» Excerpt to read
Transcript: The Politics of Protest in Myanmar

NAP  0:02 
This is the Nordic Asia podcast.

Duncan McCargo  0:10 
Welcome to the Nordic Asia podcast, a collaboration sharing expertise on Asia across the Nordic Region. I'm Duncan McCargo, Director of NIAS and professor of political science at the University of Copenhagen. And for this episode we are delighted to be joined by Van Tran, who is out newly appointed Post-doctoral researcher here at NIAS. Van, it's great to have you on the podcast.

Van Tran  0:30 
Well, thank you very much for having me on this podcast episode. My pleasure.

Duncan McCargo  0:35 
So van recently finished her PhD in government at Cornell University, which is a legendary institution in the field of Southeast Asian Studies. Her thesis is on the resilience of contentious movements under repression, the role of bystander protection and disruption. And the focus of her research has been on Myanmar. So Van let me start off by asking you, you're from Vietnam originally, but you ended up studying Burmese and writing a PhD about Myanmar? Can you tell us something about that journey? Most of my Southeast Asian PhD students only really wants to work on their own country. But you're a rare example of someone going off to a different part of the region.

» Exercise instructions
1. According to the podcast transcript, in what field and at which university did Van Tran complete her PhD?
2. List every university or research institute named in the podcast transcript.
3. Write the next part of the podcast transcript after its final line.
The entries that come next are separate from the podcast transcript.

» Provided data

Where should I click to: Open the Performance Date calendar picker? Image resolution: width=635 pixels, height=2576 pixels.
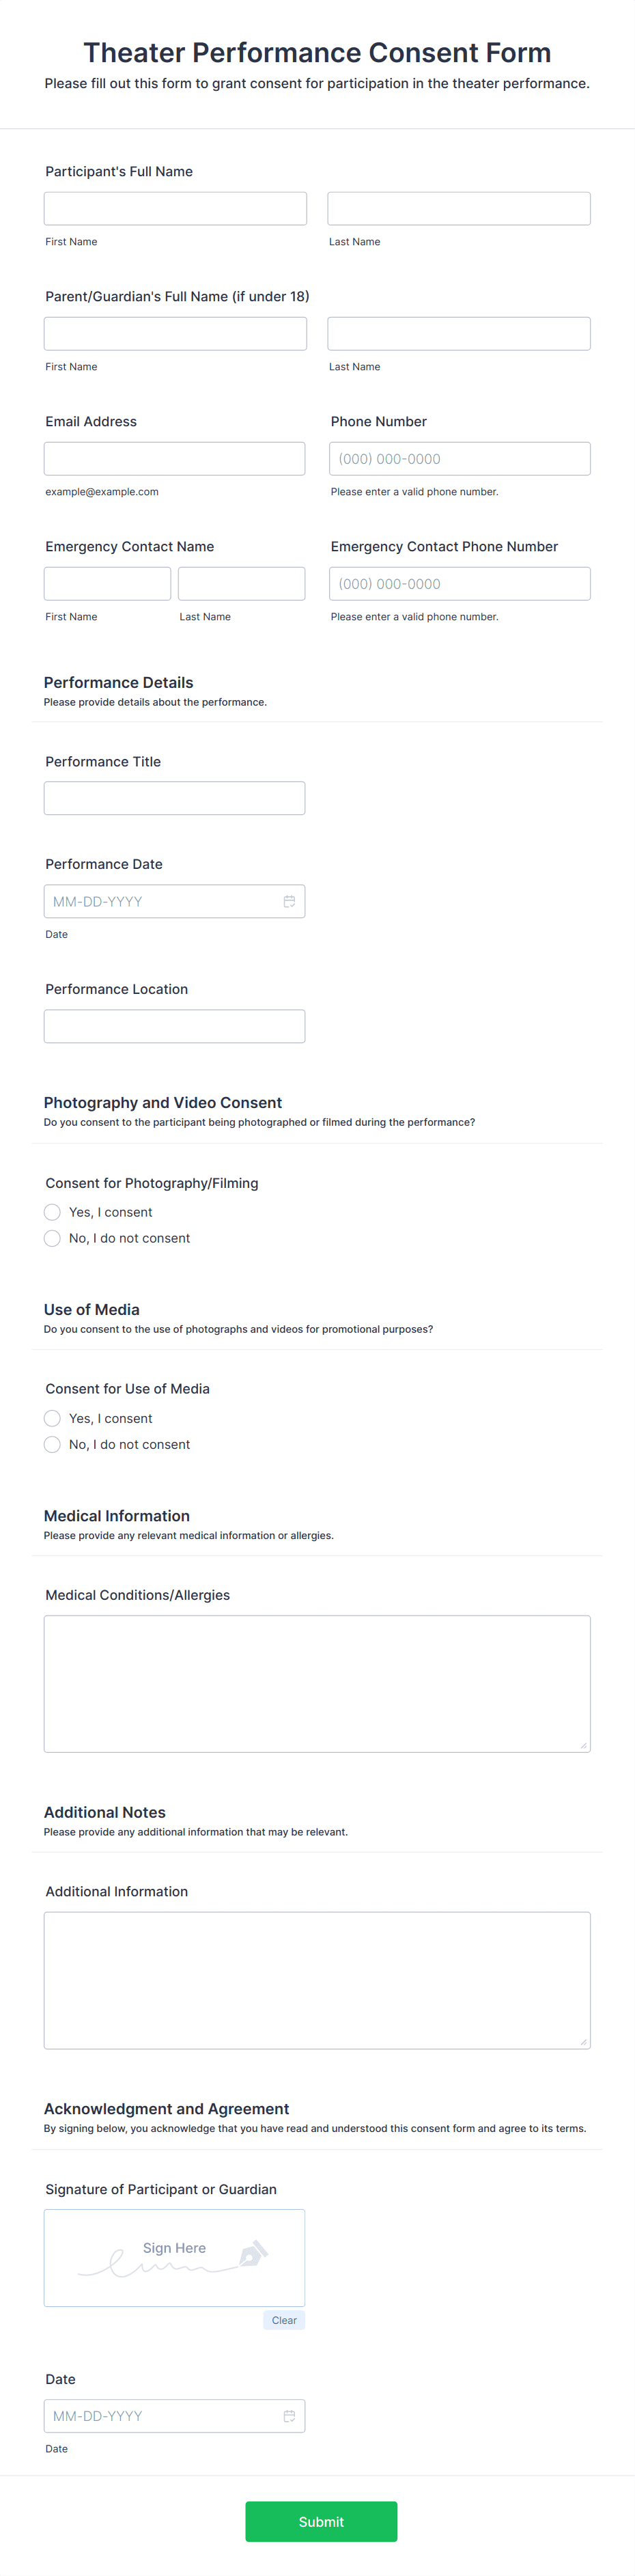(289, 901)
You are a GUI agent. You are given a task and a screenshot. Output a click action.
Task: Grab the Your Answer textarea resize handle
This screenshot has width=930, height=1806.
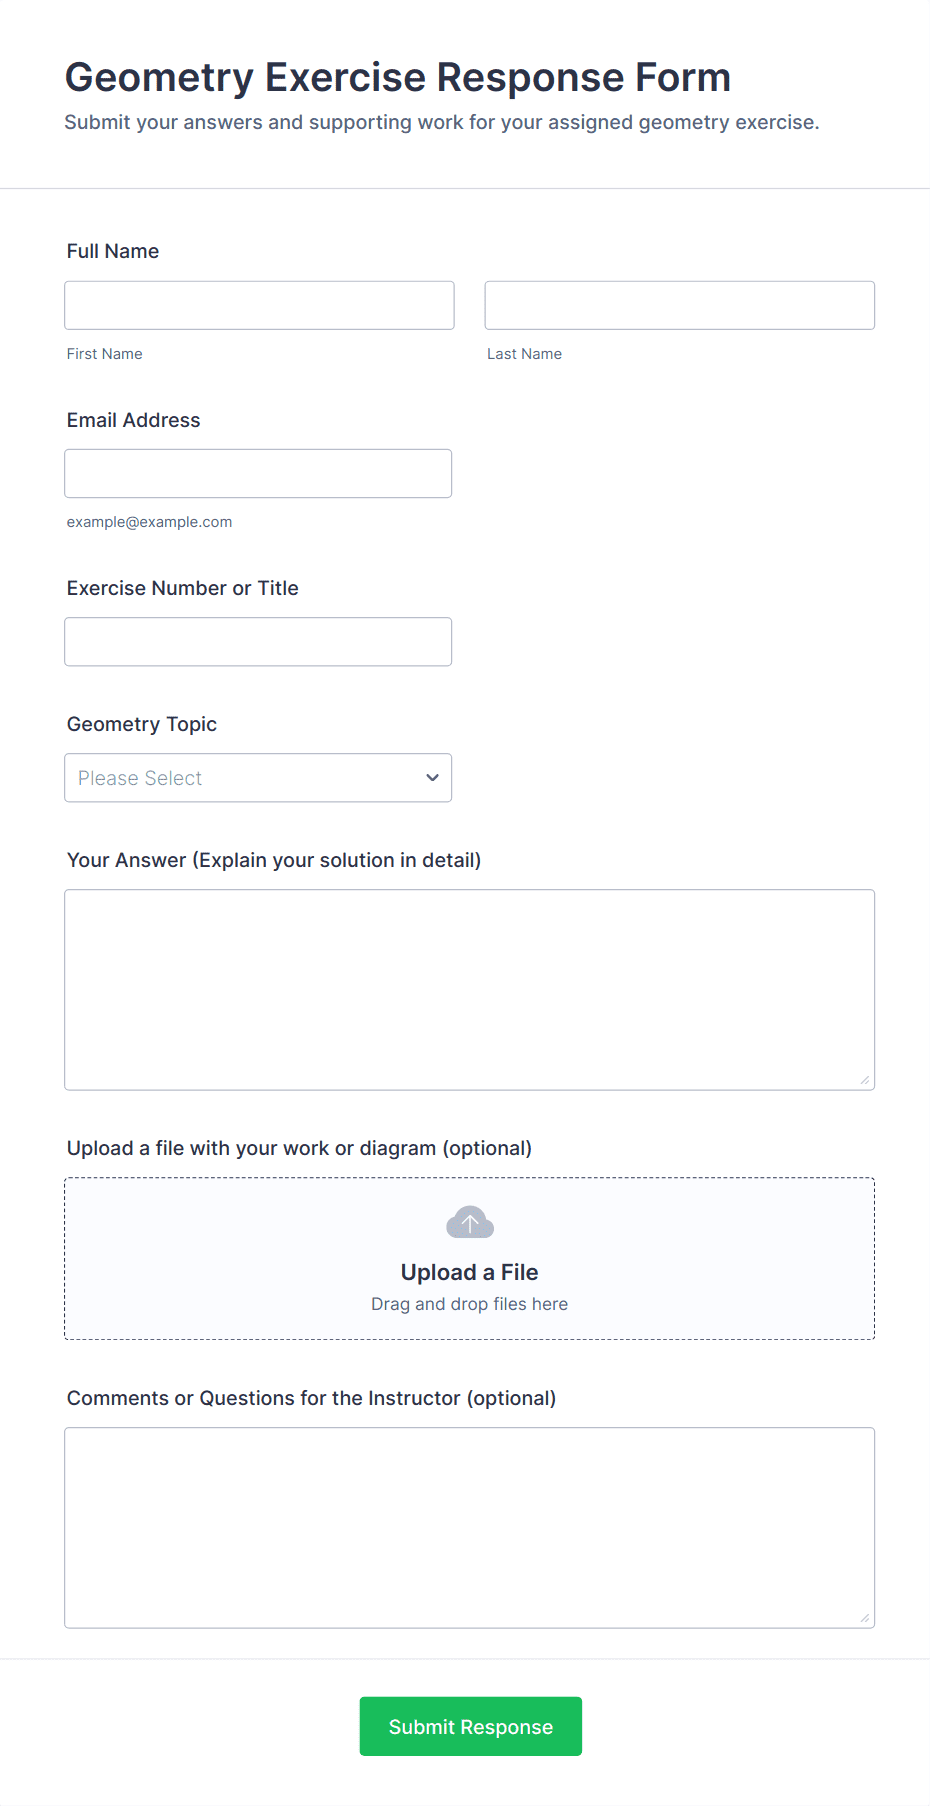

» Answers to the exercises
1. She completed her PhD in government at Cornell University.

2. NIAS, the University of Copenhagen, Cornell University

3.
Van Tran  1:14 
Yeah, sure. So I started out with an interest in studying politics. During my time in college, when I was an undergraduate in a liberal arts college in the US, I was very fascinated by you know, the subjects regarding with politics, as well as history that I was able to access in US higher education. And later on, during the time when I was about to graduate from university, it was the year of 2012, which is arguably, and remarkable and memorable year for Burmese politics, as it was the first time in a long time that Myanmar had its free and fair, general election to elect civilian governments. And at that same time, I also got a chance to work with Carnegie Endowment to monitor that election, and also to examine the implications that that election would have on the future of Burmese politics going forward. And that was the starting point of when I began to learn more about the history of the pro democracy movement in Myanmar. And the long term resilience of that movement inspired me to scrutinise further the factors that enabled this durability, and how these factors might also be applicable for other contexts of illiberal authoritarianism around the world beyond Myanmar.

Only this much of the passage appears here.